Stop moving the Overton window.  Trump Trials MUST Happen Regardless of Election Calendar

Every time a member of the media claims that “the court effectively immunized Donald Trump” or “No judge would hold a trial during an election,” they are doing a job in Trump’s defense. Not only are they both wrong on the facts, but they are extremely dangerous to democracy.

I will prove why they are factually incorrect.

1. “No judge would hold a trial during an election.”

Oh really?

Senator on trial: twenty-first day

Reporters covering the federal corruption trial of Bob Menendez at the Daniel Patrick Moynihan Federal Courthouse in Lower Manhattan struggled to return to New Jersey after power problems at Penn Station caused massive delays in the New Jersey Transit. That followed a day in which federal prosecutors gave jurors a precise timeline of his alleged bribe-taking, using text messages, photographs and Web searches. Jurors have another day off today and the trial will resume Monday.

Senator Menendez literally had a primary during his trial. He didn’t participate, but he could have. He is actually in office. There is no rule or precedent that says if a politician is indicted, election season is somehow a neutral zone where nothing can happen.

Why does a candidate for president, an equal branch of the national government, deserve special treatment? Spoiler alert: he doesn’t.

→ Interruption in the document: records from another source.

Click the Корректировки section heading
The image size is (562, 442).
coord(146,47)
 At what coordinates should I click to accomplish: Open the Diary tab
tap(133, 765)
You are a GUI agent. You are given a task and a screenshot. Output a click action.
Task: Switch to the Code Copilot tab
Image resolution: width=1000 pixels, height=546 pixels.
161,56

2. The court effectively immunized Donald Trump

The Supreme Court has so far done no such thing. And unless they granted a stay, they didn’t unless Judge Chutkan allowed politics to play a role in her judicial decision-making.

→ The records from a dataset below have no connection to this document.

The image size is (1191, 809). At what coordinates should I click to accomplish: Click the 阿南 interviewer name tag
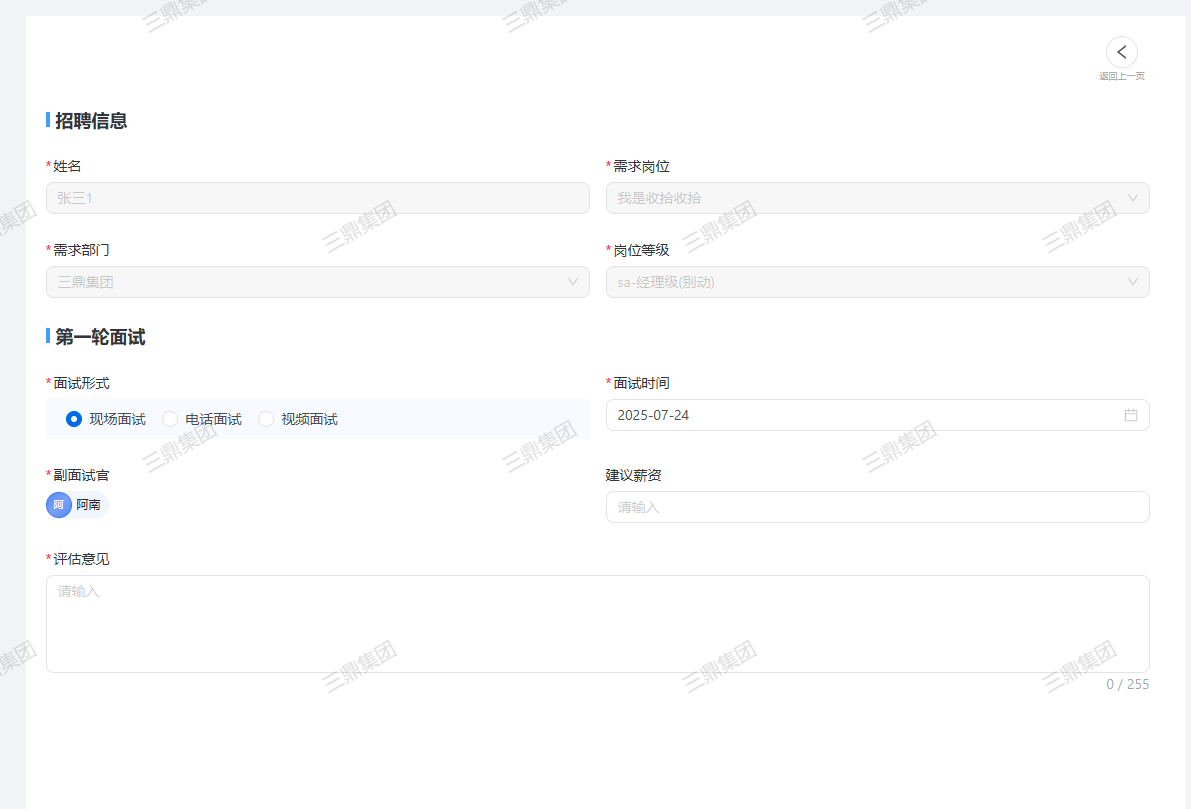point(89,505)
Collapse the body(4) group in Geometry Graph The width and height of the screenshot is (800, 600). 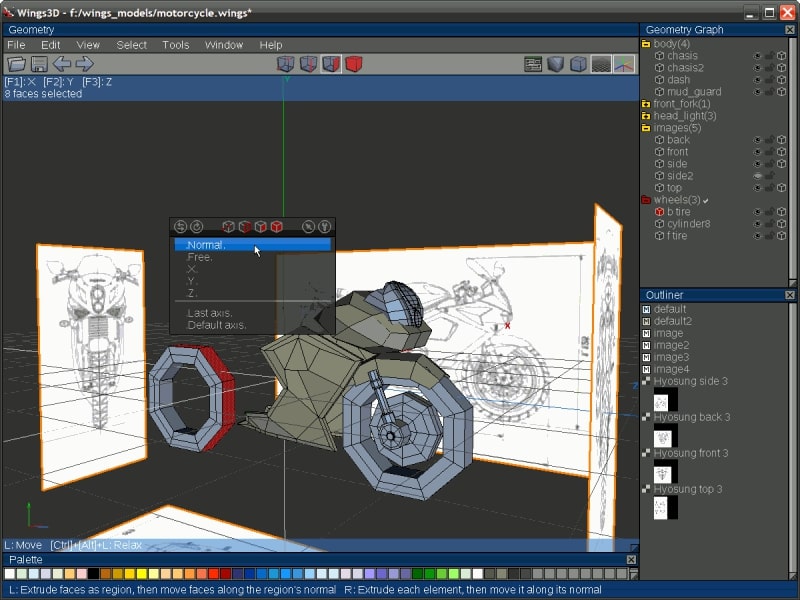tap(645, 45)
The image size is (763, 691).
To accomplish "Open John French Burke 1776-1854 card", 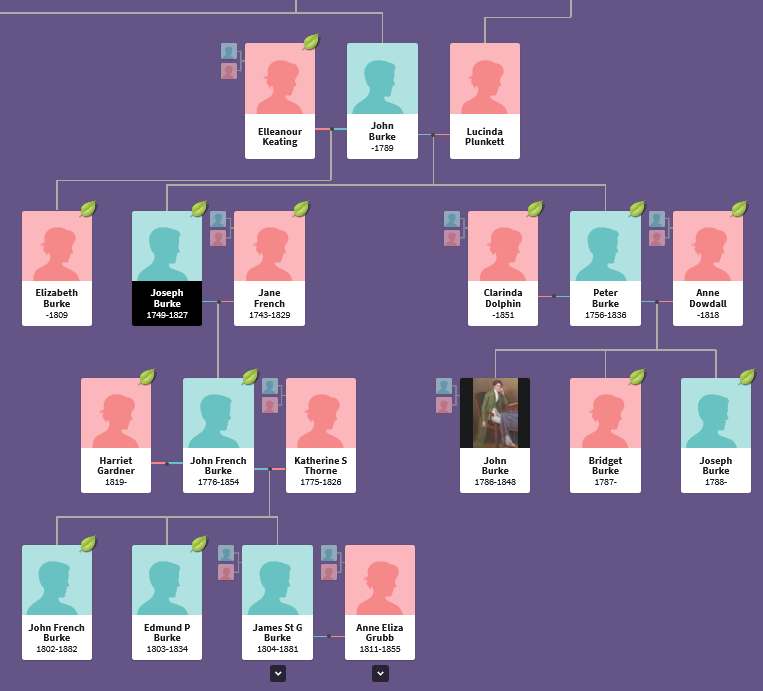I will (218, 435).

Chutkan will be able to immediately schedule a trial as soon as a Supreme Court ruling is issued, unless she is asked to determine what is or is not an official act. Let’s break them down.

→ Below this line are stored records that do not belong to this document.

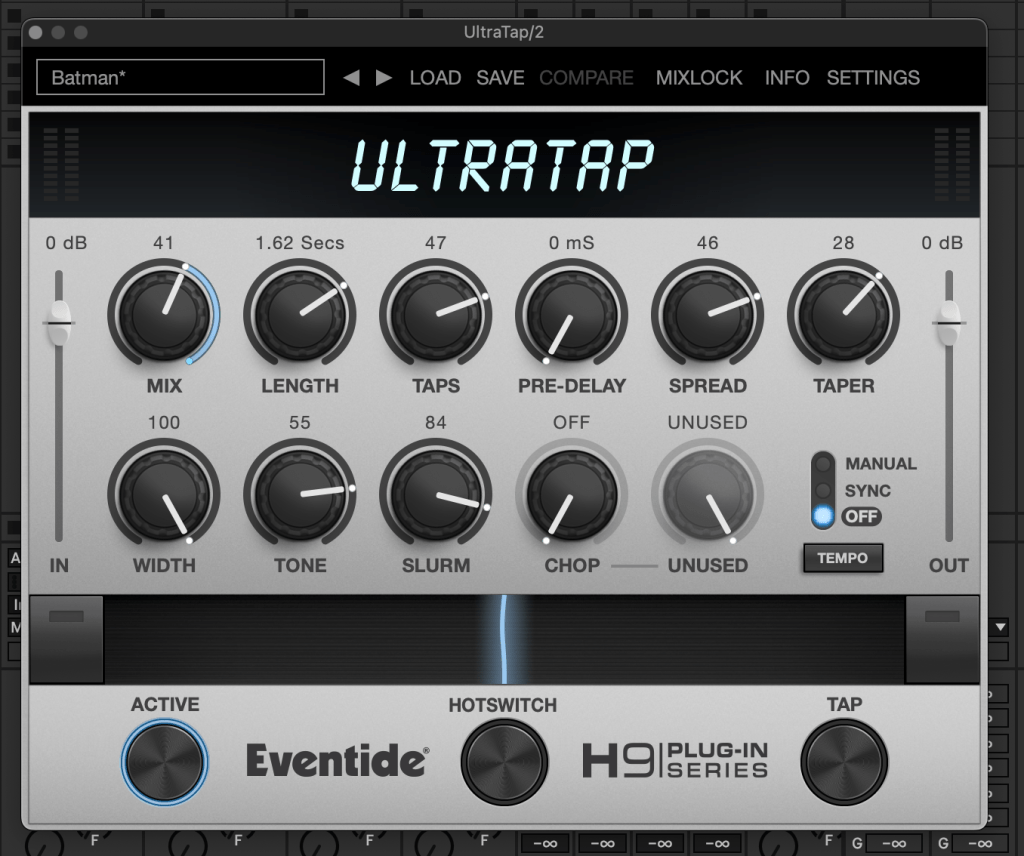Click the TEMPO button
1024x856 pixels.
click(x=842, y=558)
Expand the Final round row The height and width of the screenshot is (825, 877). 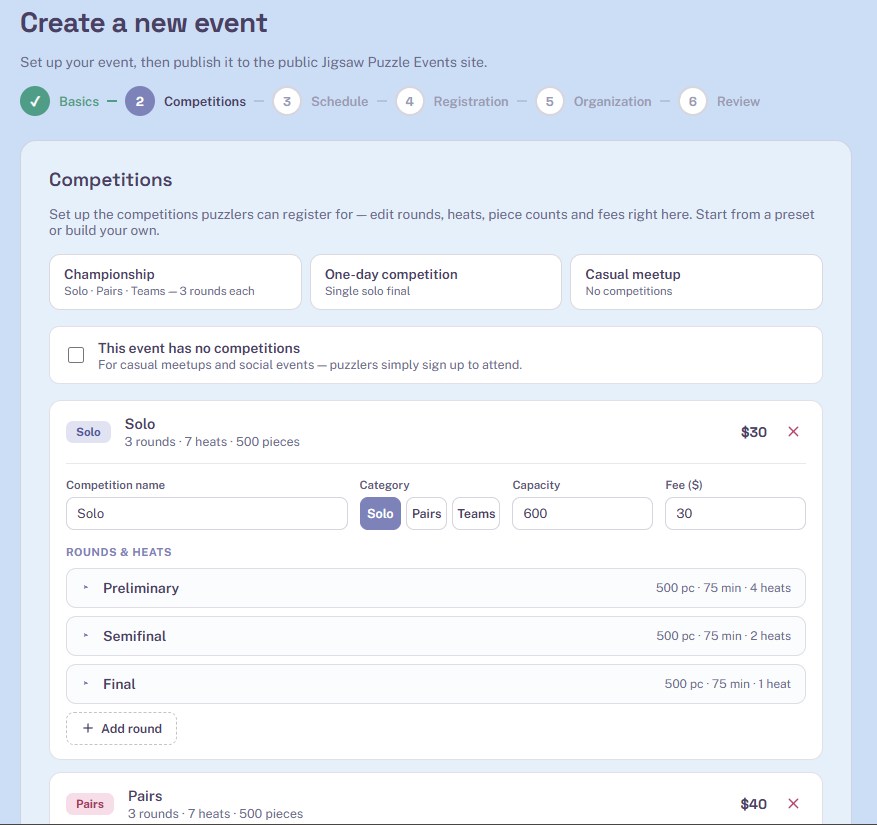coord(436,684)
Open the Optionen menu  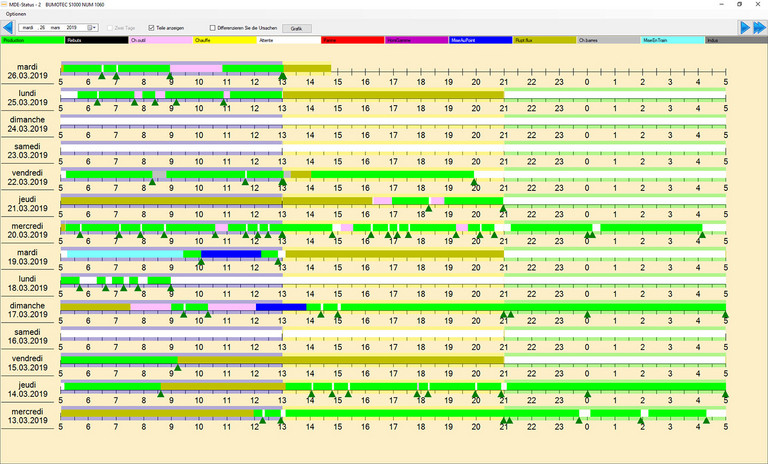click(x=15, y=15)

SCOTUS says no immunity (unlikely)

If she is not asked to make a finding of fact, there is no precedent for why she should postpone her trial due to the election schedule. She stayed and would give participants seven months to prepare. Four months passed before immunity was used, so there are 3 months left. The trial could therefore begin at the end of September if SCOTUS issues a decision next week.

But it would be in the heat of the election, you say?

Trump did not have to appeal. He could have started the trial in March. He could have joined Jack Smith in asking the Supreme Court to take up the matter directly.

A full appeal process was his choice as defendant. More power to him. But he fails to dictate the schedule due to the delay.

There is a simple logical test that makes this question of timing seem absurd.

What if Donald Trump was indicted for rape or murder?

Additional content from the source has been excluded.